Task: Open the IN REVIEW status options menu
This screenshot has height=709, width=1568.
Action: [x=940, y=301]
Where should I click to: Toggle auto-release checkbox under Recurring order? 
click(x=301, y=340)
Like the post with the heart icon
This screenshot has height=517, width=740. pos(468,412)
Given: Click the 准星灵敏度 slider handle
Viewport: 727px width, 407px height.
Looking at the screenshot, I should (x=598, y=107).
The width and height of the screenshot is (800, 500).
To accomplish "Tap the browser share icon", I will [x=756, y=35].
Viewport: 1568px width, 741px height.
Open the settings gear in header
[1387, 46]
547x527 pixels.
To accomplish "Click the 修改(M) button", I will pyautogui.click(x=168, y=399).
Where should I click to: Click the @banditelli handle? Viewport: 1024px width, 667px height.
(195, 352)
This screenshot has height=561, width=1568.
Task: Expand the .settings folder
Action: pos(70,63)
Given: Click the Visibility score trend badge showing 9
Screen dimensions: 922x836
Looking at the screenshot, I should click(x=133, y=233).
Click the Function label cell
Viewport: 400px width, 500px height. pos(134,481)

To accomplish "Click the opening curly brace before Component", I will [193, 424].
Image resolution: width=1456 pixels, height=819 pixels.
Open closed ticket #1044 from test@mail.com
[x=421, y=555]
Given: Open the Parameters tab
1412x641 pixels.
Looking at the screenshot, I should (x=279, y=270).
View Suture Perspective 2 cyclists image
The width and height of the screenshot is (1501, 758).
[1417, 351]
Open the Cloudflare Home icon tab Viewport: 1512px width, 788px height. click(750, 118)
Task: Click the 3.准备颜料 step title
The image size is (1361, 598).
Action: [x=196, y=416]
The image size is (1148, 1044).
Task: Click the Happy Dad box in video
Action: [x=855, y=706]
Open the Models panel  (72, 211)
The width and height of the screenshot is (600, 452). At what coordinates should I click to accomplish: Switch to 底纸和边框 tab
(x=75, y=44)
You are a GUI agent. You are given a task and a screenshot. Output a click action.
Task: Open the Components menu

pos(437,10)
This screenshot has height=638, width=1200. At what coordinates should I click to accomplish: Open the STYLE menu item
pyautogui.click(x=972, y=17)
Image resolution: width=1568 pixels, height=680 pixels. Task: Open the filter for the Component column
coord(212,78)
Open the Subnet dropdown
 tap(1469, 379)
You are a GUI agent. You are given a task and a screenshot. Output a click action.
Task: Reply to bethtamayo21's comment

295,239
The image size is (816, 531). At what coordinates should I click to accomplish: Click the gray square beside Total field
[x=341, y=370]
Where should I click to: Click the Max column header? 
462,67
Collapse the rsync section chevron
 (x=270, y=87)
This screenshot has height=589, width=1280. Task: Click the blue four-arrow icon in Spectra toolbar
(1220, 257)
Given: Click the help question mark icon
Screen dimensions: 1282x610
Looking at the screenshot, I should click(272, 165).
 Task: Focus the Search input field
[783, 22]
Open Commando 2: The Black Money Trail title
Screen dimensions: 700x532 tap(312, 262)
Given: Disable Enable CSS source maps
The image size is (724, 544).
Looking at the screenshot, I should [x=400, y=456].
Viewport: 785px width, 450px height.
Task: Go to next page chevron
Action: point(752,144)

_Work to complete:_ Copy the listing exactly.

_Solved problem:_
Task: Open the IN REVIEW status options menu
This screenshot has height=709, width=1568.
Action: [x=940, y=301]
Where should I click to: Toggle auto-release checkbox under Recurring order? 
click(x=301, y=340)
Like the post with the heart icon
This screenshot has height=517, width=740. pos(468,412)
Given: Click the 准星灵敏度 slider handle
Viewport: 727px width, 407px height.
Looking at the screenshot, I should (x=598, y=107).
The width and height of the screenshot is (800, 500).
To accomplish "Tap the browser share icon", I will [x=756, y=35].
Viewport: 1568px width, 741px height.
Open the settings gear in header
[1387, 46]
547x527 pixels.
To accomplish "Click the 修改(M) button", I will pyautogui.click(x=168, y=399).
Where should I click to: Click the @banditelli handle? Viewport: 1024px width, 667px height.
(195, 352)
This screenshot has height=561, width=1568.
Task: Expand the .settings folder
Action: pos(70,63)
Given: Click the Visibility score trend badge showing 9
Screen dimensions: 922x836
Looking at the screenshot, I should click(x=133, y=233).
Click the Function label cell
Viewport: 400px width, 500px height. pos(134,481)

To accomplish "Click the opening curly brace before Component", I will [193, 424].
Image resolution: width=1456 pixels, height=819 pixels.
Open closed ticket #1044 from test@mail.com
[x=421, y=555]
Given: Open the Parameters tab
1412x641 pixels.
Looking at the screenshot, I should (x=279, y=270).
View Suture Perspective 2 cyclists image
The width and height of the screenshot is (1501, 758).
[1417, 351]
Open the Cloudflare Home icon tab Viewport: 1512px width, 788px height. click(750, 118)
Task: Click the 3.准备颜料 step title
The image size is (1361, 598).
Action: [x=196, y=416]
The image size is (1148, 1044).
Task: Click the Happy Dad box in video
Action: [x=855, y=706]
Open the Models panel  (72, 211)
The width and height of the screenshot is (600, 452). At what coordinates should I click to accomplish: Switch to 底纸和边框 tab
(x=75, y=44)
You are a GUI agent. You are given a task and a screenshot. Output a click action.
Task: Open the Components menu

pos(437,10)
This screenshot has height=638, width=1200. At what coordinates should I click to accomplish: Open the STYLE menu item
pyautogui.click(x=972, y=17)
Image resolution: width=1568 pixels, height=680 pixels. Task: Open the filter for the Component column
coord(212,78)
Open the Subnet dropdown
 tap(1469, 379)
You are a GUI agent. You are given a task and a screenshot. Output a click action.
Task: Reply to bethtamayo21's comment

295,239
The image size is (816, 531). At what coordinates should I click to accomplish: Click the gray square beside Total field
[x=341, y=370]
Where should I click to: Click the Max column header? 
462,67
Collapse the rsync section chevron
 (x=270, y=87)
This screenshot has height=589, width=1280. Task: Click the blue four-arrow icon in Spectra toolbar
(1220, 257)
Given: Click the help question mark icon
Screen dimensions: 1282x610
Looking at the screenshot, I should click(272, 165).
 Task: Focus the Search input field
[783, 22]
Open Commando 2: The Black Money Trail title
Screen dimensions: 700x532 tap(312, 262)
Given: Disable Enable CSS source maps
The image size is (724, 544).
Looking at the screenshot, I should [x=400, y=456].
Viewport: 785px width, 450px height.
Task: Go to next page chevron
Action: point(752,144)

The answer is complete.